* _Items listed in a dataset_:
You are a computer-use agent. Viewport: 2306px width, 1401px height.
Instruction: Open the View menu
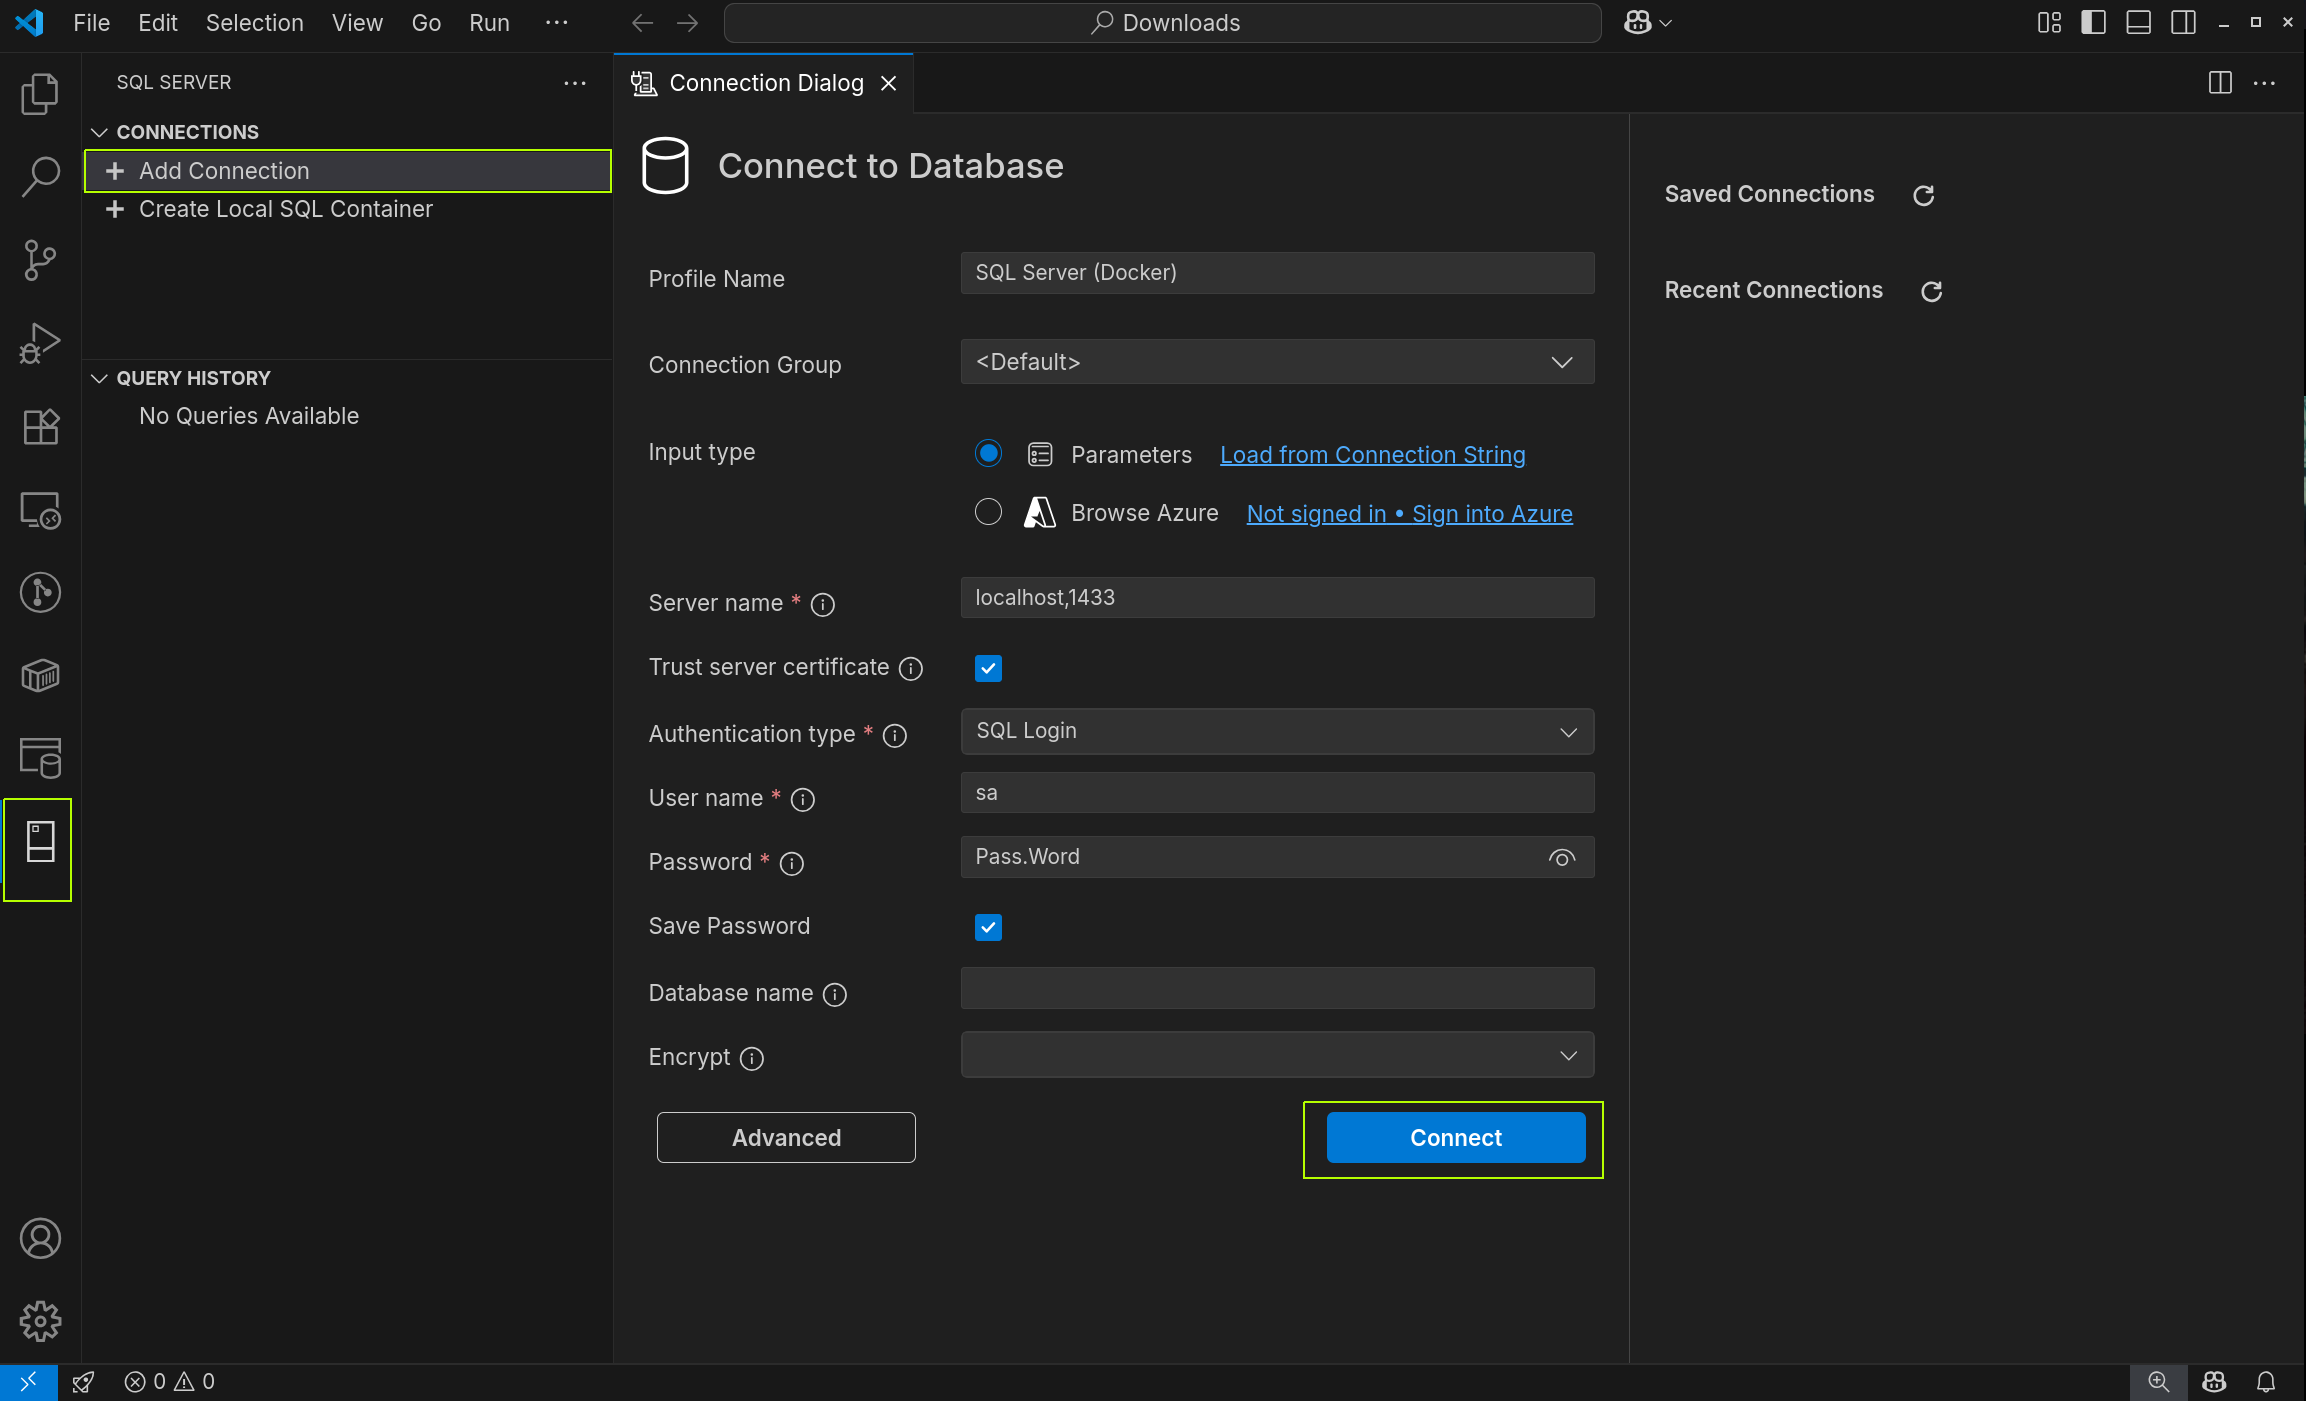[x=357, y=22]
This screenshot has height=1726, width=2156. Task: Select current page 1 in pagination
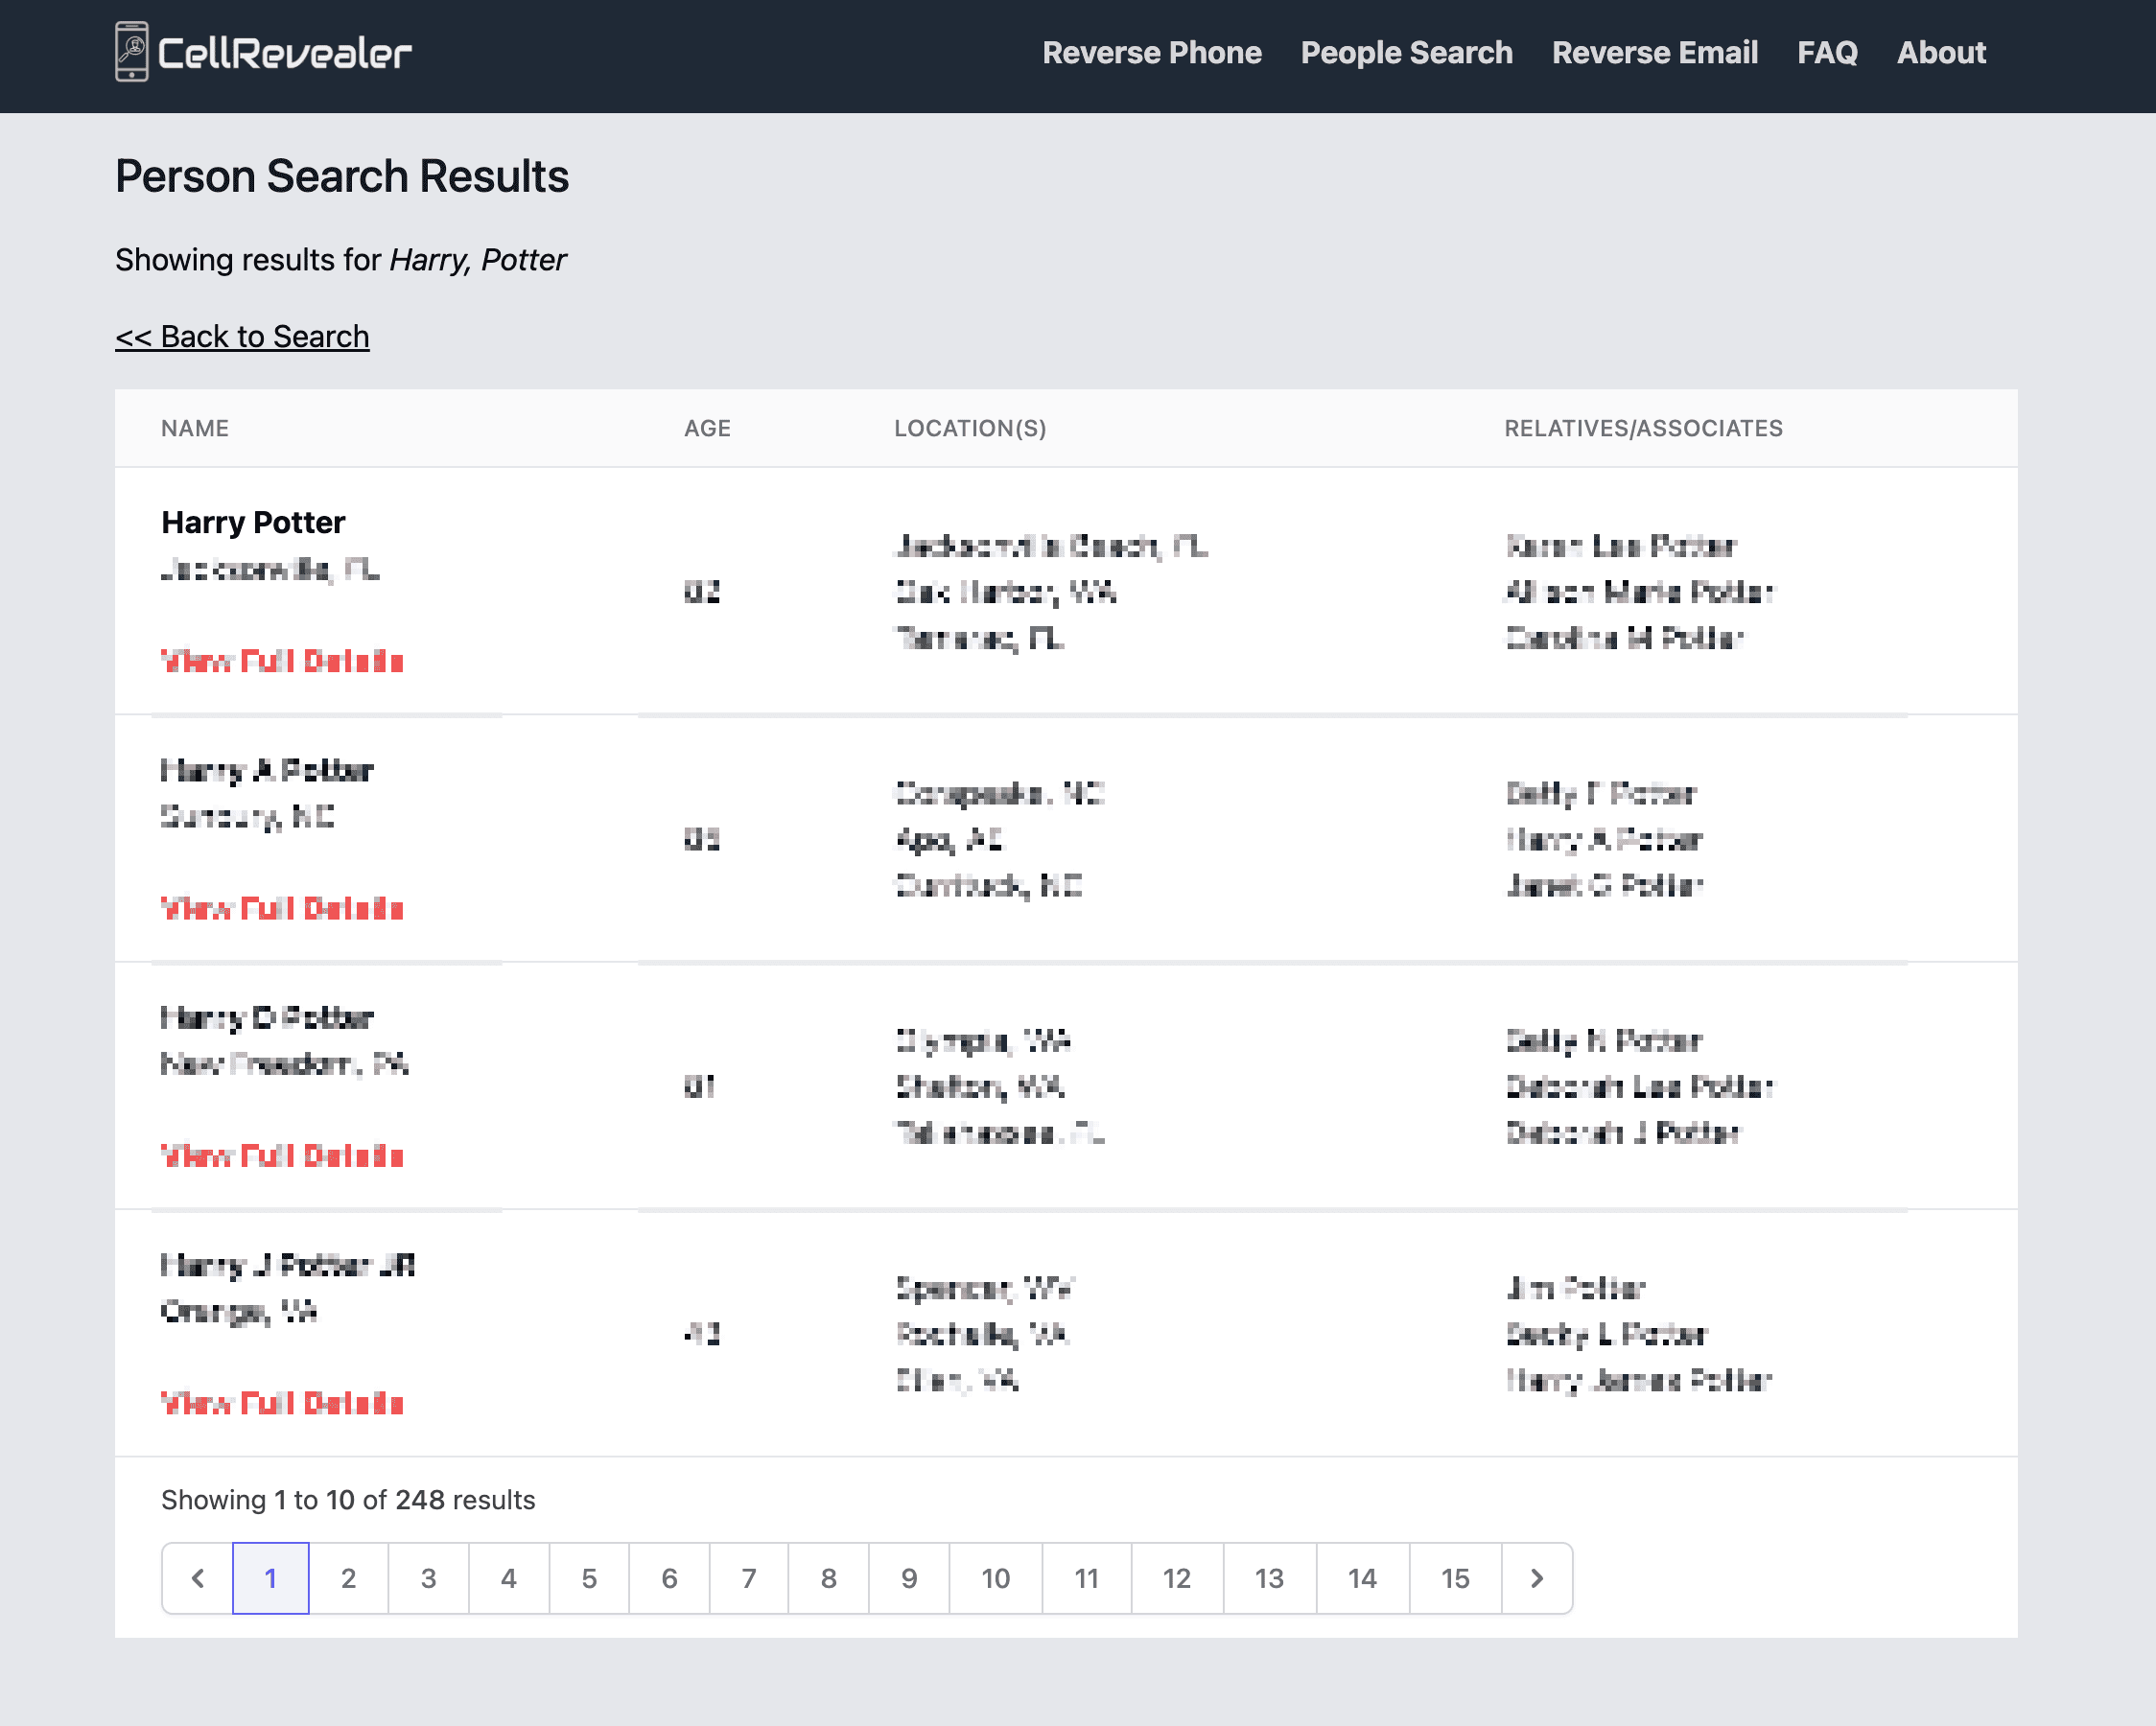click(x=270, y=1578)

* _Problem requirements_: Return the lines above exactly; the images are not part of the copy.

* _Result of the task_:
You are a computer-use agent. Viewport: 2306px width, 1401px height.
Instruction: Open the View menu
[x=357, y=22]
This screenshot has height=1726, width=2156. Task: Select current page 1 in pagination
click(x=270, y=1578)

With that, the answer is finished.